Last summer, I concluded my term as President of the Conference of Chief Justices of the 50 states and territories. In that role, and in my continuing participation in the Conference's activities, I have heard first-hand from my peers in other states about the fiscal and political pressures on the judiciary found in many jurisdictions and the threats posed to the independence of the courts and to their ability to serve the fundamental role of objective arbiters of justice as envisioned in the constitution of every state.

Earlier this year, I was invited to deliver the Brennan Lecture at New York University's School of Law, a forum that each year provides a different perspective on the independence of the judiciary. In my address, I described the progress made in California and the key role that this body, the Legislature, has played in supporting our branch and the rule of law. Time and again, the Legislature has demonstrated a deep commitment to supporting the judicial branch's role as a cornerstone of the critical balance of power so cherished by the Founders of our nation and our state. I can say, without hesitation, that the response of many of my fellow Chief Justices, as well as others in attendance, was that Californians are most fortunate in receiving the principled and farsighted assistance that the three branches of our state government provide to the administration of justice.

Several individual legislators have been essential partners in these efforts over the years. On numerous occasions, Senator Joe Dunn, Chair of Senate Judiciary, and Senator Dick Ackerman, Senate Republican leader, have cooperated to find effective solutions for the courts' problems - problems that are, by definition, the public's problems.

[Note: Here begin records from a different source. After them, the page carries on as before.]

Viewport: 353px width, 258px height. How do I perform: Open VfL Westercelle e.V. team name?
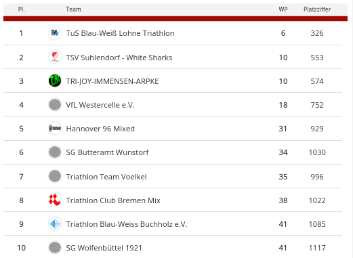tap(100, 105)
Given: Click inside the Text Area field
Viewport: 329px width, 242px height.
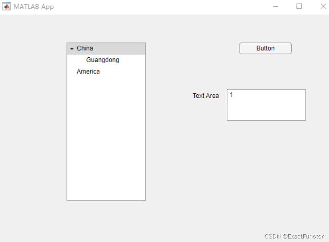Looking at the screenshot, I should 266,105.
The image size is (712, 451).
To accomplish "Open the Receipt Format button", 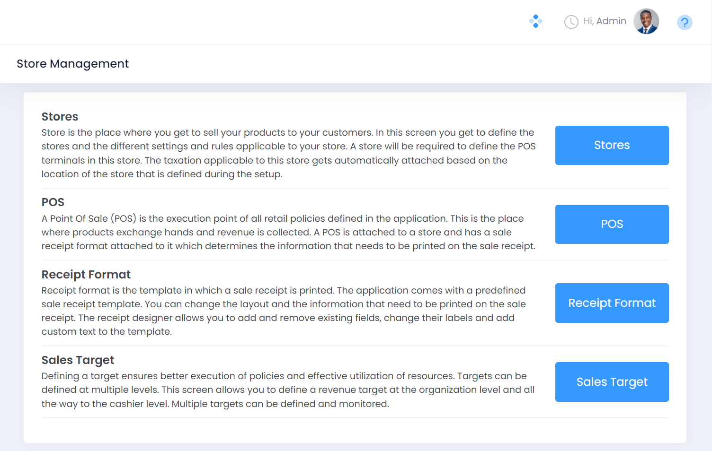I will pyautogui.click(x=612, y=303).
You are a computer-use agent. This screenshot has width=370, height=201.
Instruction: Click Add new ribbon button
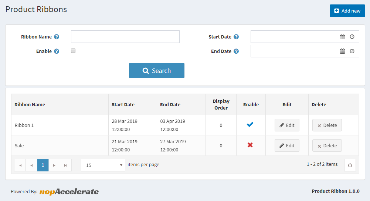tap(347, 11)
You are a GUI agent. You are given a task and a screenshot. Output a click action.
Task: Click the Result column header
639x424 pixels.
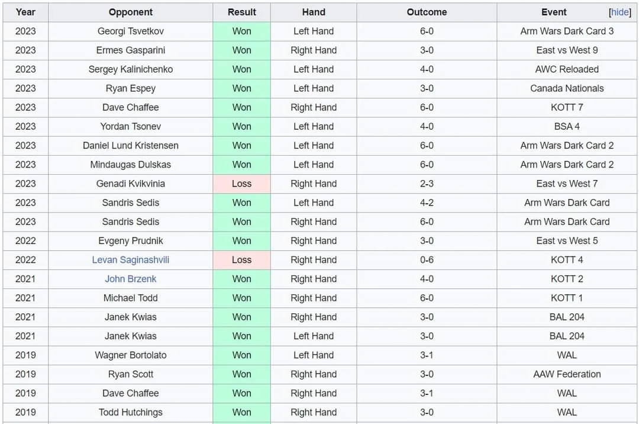click(241, 12)
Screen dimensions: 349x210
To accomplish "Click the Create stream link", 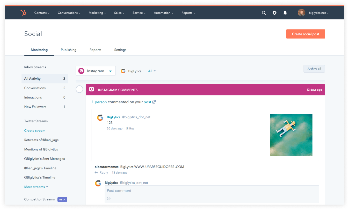I will point(35,131).
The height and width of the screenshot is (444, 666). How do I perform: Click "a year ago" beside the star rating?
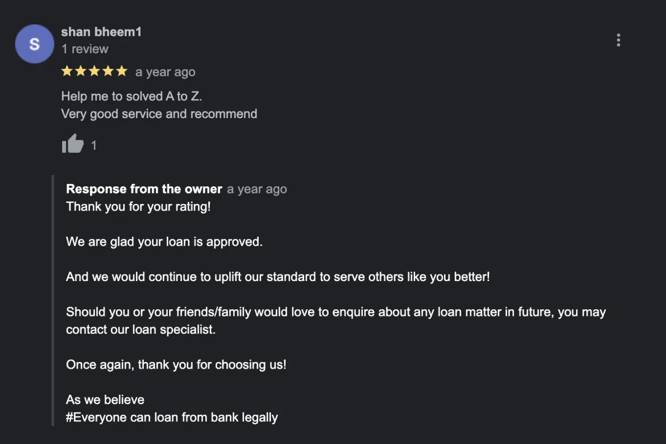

Senator Martha Escutia, the author of several important bills that have enhanced our ability to provide fair and accessible justice in recent years, also has been instrumental in those efforts. The united commitment of these and other individuals, including the leadership of both houses, demonstrates that ensuring a strong nonpartisan judicial branch is a goal that transcends party politics. In fact, it is and must be a core value for anyone dedicated to preserving our democratic system of government and the rule of law. The truth of this observation has been reinforced once again by recent events in other parts of the world, particularly in Eastern Europe.

Last month, at the urging of Senators Ackerman and Dunn, I convened a meeting to discuss potential changes to Article VI, the judicial article of our state Constitution. The aim of these modifications is to provide greater stability, accountability, and protection of access to justice for all Californians. Under the senators' guidance, we developed a draft that was presented for discussion purposes at this meeting attended by judicial and bar leaders, legislators—including Senators Dunn and Ackerman, as well as Assembly Member Dave Jones, Chair of the Assembly Judiciary Committee—legislative staff, and Peter Siggins, the Governor's Legal Affairs Secretary.

Article VI has been the subject of frequent study and debate during the last half century, sometimes resulting in change, sometimes not—but each time reflecting the sense that improvements to the Article would enable our branch to better perform its responsibilities and provide additional accountability to our sister branches of government and to the public.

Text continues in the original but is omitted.